- Origin: New York City, New York, United States
- Genres: Funk, disco
- Years active: 1980–1982
- Past members: Darryl Gibbs; Howie Young; Milton Brown; Robert Rodriguez; Ruben Faison; Robert Gilliom; Willie Slaughter;

= The Strikers (funk band) =

1980s funk/disco band

The Strikers were a 1980s funk/disco band from New York City. They had greatest success with two 1981 singles "Body Music" (#4 on the
US dance chart) and "Inch by Inch" (#15). In The Boston Phoenix, critic Mike Freedberg opined that on their album The Strikers, "the band expands upon what could called 'street jazz' and proves ... that it knows exactly what taboos it is taming, what comparisons its songs make between the curses of the past and the realities of Manhattan."

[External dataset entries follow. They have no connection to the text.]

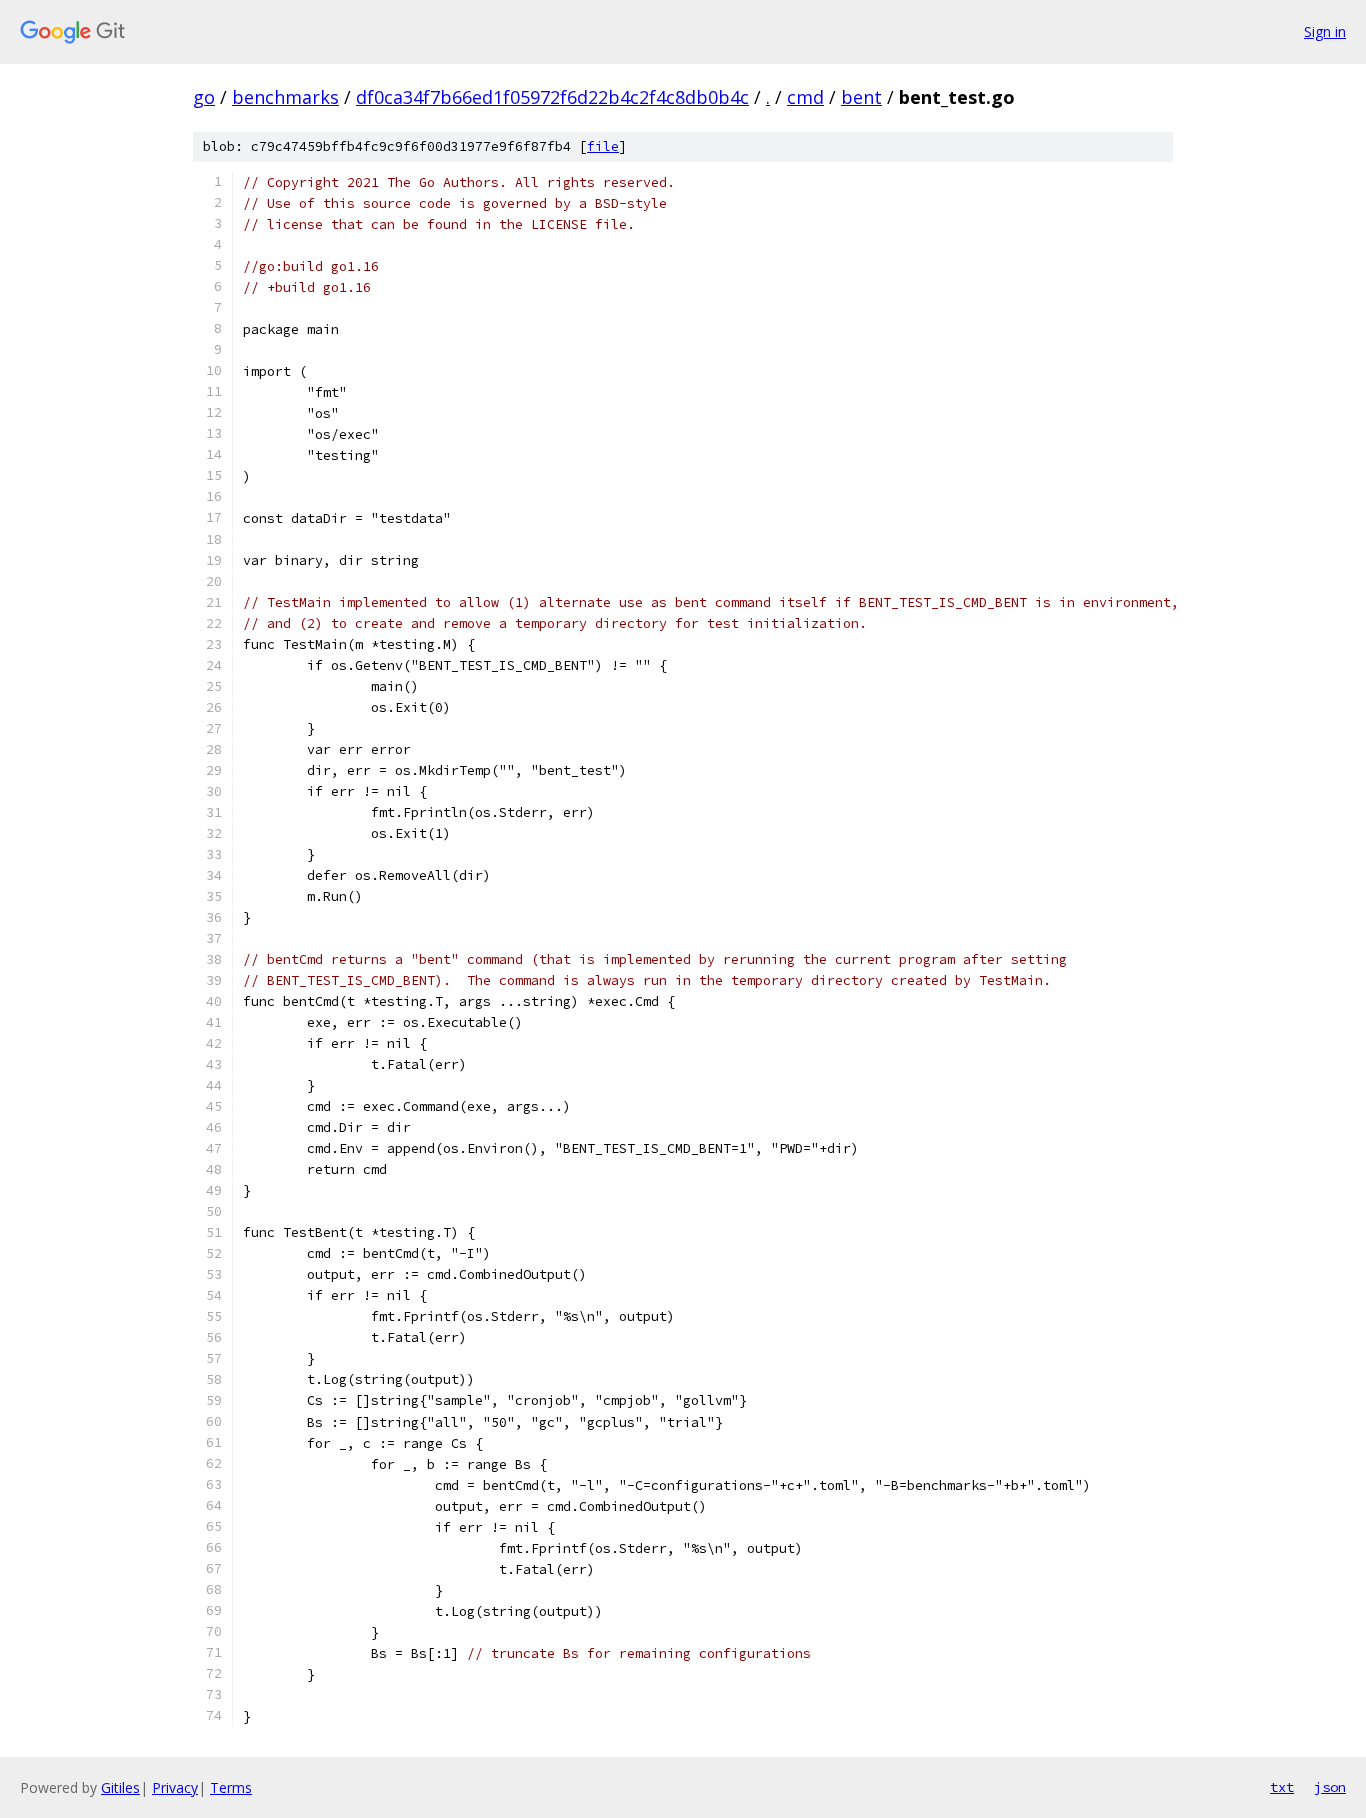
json (1330, 1787)
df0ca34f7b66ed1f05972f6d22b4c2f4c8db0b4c (552, 97)
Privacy (175, 1787)
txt (1282, 1787)
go (204, 97)
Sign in (1325, 31)
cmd (805, 97)
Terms (231, 1787)
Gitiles (120, 1787)
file (603, 146)
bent (861, 97)
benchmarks (285, 97)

Members included Darryl Gibbs, Howie Young, Milton Brown (later of Warp 9), Robert Rodriguez, Ruben Faison, Robert Gilliom, and Willie Slaughter.

==Discography==
===Studio album===
- The Strikers (Prelude, 1981)

===Compilation album===
- 12" Mixes (Unidisc, 1991)

===Singles===

Year: Title; Peak chart positions
US: US Dance; US R&B; UK
1981: "Body Music"; 101; 4; 23; 45
"Inch by Inch": ―; 15; 58; ―
"Strike It Up" / "Bring Out the Devil": ―; ―; ―; ―
1982: "Contagious"; ―; ―; ―; ―
"—" denotes releases that did not chart or were not released in that territory.